Abstract

Objective: Binding of ICAM-1 expressed on cardiomyocytes decreases cardiomyocyte contractility in vitro by altering the intracellular Ca²⁺ transient. We tested the hypothesis that signaling via ICAM-1 contributes to decreased left ventricular contractility in an in vivo model of systemic inflammation.

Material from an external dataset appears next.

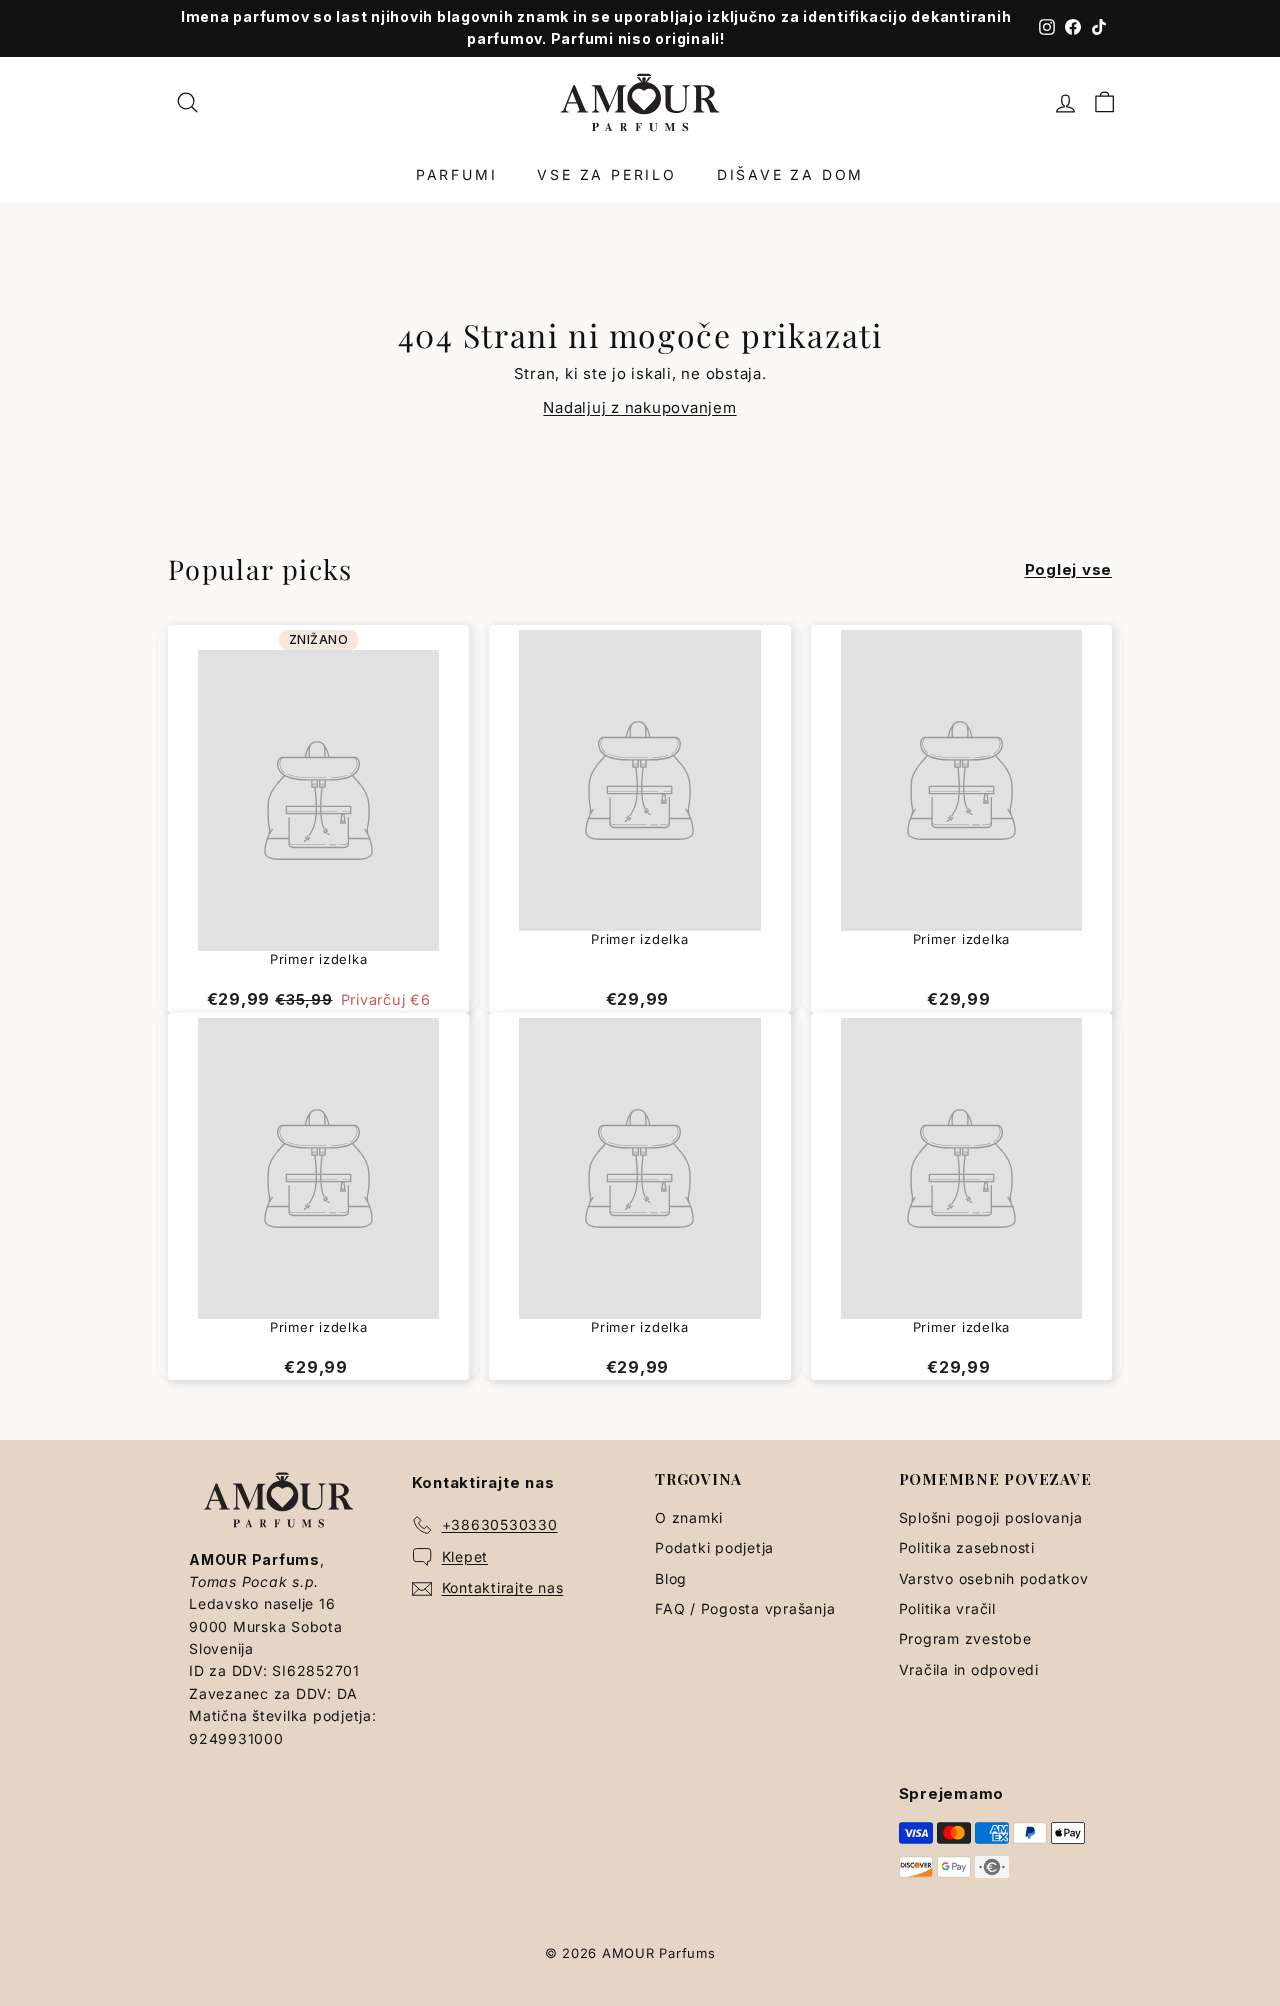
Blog (671, 1578)
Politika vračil (947, 1608)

Methods: C57B6 wild-type mice and ICAM-1 knock-out mice were treated with intraperitoneal lipopolysaccharide (LPS) then left ventricular contractility was measured 6 h later using a volume-conductance micromanometer catheter. We repeated this experiment in chimeric mice lacking ICAM-1 expression in bone marrow-derived cells (M−) and/or lacking ICAM-1 expression in the heart and other tissues (H−).

Results: In C57B6 wild-type mice LPS injection significantly increased cardiac ICAM-1 expression and decreased in vivo measures of left ventricular contractility (end-systolic elastance, Ees decreased 58±4%, p<0.05, [dP/dt_max]/EDV decreased 60±6%, p<0.05). Cyclophosphamide pretreatment to decrease leukocyte count prevented the LPS-induced decrease in contractility. In ICAM-1 knock-out mice LPS did not decrease any measure of contractility. LPS did not decrease left ventricular contractility in M+/H− mice but decreased contractility in M+/H+ and M−/H+ mice to the same extent as in C57B6 wild-type mice implicating the importance of cardiac ICAM-1.

Conclusions: We conclude that signaling via cardiac ICAM-1 is necessary to mediate leukocyte-dependent decreases of left ventricular contractility in endotoxemic mice.